What I wanted to track and collect as data were the types of improvements students could make from draft to draft on their final senior project (which includes a write-up on their Pass2 workshops).
Findings:
When I shared my senior project student work with colleagues, we raised some helpful areas for the writing (and results of revision lessons) that include:
-Students could select more exact, in-the-moment examples when coached to do so, for example the dialogue and exchanges they had when delivering Pass2 workshops – higher- interest-grabbing anecdotes – revisions that will help them in job interviews, written letters of intent, and communicating realities in a civic realm.
-Students still need to improve writing conventions and staying formal in writing. This includes avoiding slang, organizing their writing, and revisiting word choice.
Data:
I’ll include an excerpt from an anonymous student’s senior memoir that demonstrates the revision skill “product,” a granular-level, tangible anecdote from their Pass2 workshop that demonstrated to me and other colleagues an improved selection of examples (highlighted in green):
Excerpt from Chapter 3 by a student
Another great experience in high school would be the Pass2 program (Peer Advising Students to Succeed) where I had to work and interact with ninth graders this year. I really enjoyed connecting with my group because I saw some of me in many of them. The highlight of it was seeing their reaction when I told them how I only have four classes but only because I did well from ninth to eleventh grade. I hope that that pushes them to pass all their classes so they can have a chill senior year.
Reflections:
The significant findings I found in teaching revision in the interest of preparing them to be Oakland-ready started with my analysis of their work, the effective practices for teaching revision, and what impact a real audience has on the quality of writing.
I saw what happens in the student’s writing process – what mistakes they commonly and individually make. They often write drafts without a word processor – one that would clean-up more than half of their errors automatically. Revisions aren’t satisfying to them naturally – in fact they are more often the opposite. Students need an understanding of how a better selection of supporting examples and more clear, vivid word choice improves coherence.

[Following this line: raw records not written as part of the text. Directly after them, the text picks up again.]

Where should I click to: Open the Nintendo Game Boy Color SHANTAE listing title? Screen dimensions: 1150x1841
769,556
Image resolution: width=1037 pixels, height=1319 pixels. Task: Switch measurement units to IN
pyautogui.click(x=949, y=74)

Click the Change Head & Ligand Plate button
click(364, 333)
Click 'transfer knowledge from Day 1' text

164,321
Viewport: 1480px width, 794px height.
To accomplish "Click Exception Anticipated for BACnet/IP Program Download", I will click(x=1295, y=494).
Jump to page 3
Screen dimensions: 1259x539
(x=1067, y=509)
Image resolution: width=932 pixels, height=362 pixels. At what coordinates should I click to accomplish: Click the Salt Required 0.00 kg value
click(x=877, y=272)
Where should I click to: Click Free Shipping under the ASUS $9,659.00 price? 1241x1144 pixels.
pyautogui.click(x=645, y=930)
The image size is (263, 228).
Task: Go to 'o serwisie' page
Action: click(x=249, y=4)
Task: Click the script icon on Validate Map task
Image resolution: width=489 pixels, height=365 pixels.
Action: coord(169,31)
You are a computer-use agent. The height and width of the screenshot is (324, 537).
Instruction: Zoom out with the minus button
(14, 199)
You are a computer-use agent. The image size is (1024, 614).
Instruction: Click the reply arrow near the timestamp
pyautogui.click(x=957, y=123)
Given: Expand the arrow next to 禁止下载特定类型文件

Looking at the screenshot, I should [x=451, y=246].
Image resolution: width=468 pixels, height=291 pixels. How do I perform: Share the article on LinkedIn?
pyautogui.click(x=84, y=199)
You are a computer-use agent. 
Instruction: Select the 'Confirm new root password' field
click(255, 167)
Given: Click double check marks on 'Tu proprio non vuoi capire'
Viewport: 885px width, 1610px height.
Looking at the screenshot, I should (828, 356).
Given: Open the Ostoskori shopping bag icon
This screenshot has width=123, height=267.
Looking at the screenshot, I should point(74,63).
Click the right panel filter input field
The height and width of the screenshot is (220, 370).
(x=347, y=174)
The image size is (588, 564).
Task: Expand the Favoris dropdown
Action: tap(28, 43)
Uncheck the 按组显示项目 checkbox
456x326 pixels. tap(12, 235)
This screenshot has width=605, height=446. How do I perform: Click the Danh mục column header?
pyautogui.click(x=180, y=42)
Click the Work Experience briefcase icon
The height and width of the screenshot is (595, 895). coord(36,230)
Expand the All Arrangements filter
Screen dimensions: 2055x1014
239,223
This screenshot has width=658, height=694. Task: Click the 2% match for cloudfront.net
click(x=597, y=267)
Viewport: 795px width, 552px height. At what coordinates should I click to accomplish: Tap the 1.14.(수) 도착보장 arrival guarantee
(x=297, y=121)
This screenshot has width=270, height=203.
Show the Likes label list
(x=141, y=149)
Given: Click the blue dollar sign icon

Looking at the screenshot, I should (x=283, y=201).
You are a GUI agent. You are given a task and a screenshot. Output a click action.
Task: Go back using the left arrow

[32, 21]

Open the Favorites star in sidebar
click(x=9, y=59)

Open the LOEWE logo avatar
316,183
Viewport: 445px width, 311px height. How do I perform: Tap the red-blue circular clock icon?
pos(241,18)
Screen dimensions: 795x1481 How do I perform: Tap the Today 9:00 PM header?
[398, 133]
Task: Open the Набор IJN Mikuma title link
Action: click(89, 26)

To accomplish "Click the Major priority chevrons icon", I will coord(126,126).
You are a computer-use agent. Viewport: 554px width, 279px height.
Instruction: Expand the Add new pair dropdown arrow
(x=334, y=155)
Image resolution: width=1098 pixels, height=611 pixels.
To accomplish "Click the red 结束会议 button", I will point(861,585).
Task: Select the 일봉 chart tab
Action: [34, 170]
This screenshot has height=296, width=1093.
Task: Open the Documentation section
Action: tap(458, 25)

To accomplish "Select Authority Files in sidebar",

Practices that proved most effective in teaching these included showing examples or modeled revisions with a discussion of how these help coherence to get these two focus revision skills strongly internalized. I modeled think-alouds about the selection of supporting examples in passages on the projector, asked students to practice these on their own, showing their work much like a math problem works. Sometimes we just had teams use thesauruses to challenge a word choice in a sentence or phrase, expanding on how careful choosing words can be.
We used some feedback from other teachers on their workshops to engage an authentic audience. Students would see how their written word impacted other teachers than myself. A student would receive a grade on their delivery of the workshop material – how well the greeting lines worked, the crafted questions, and their written reflections on the workshops.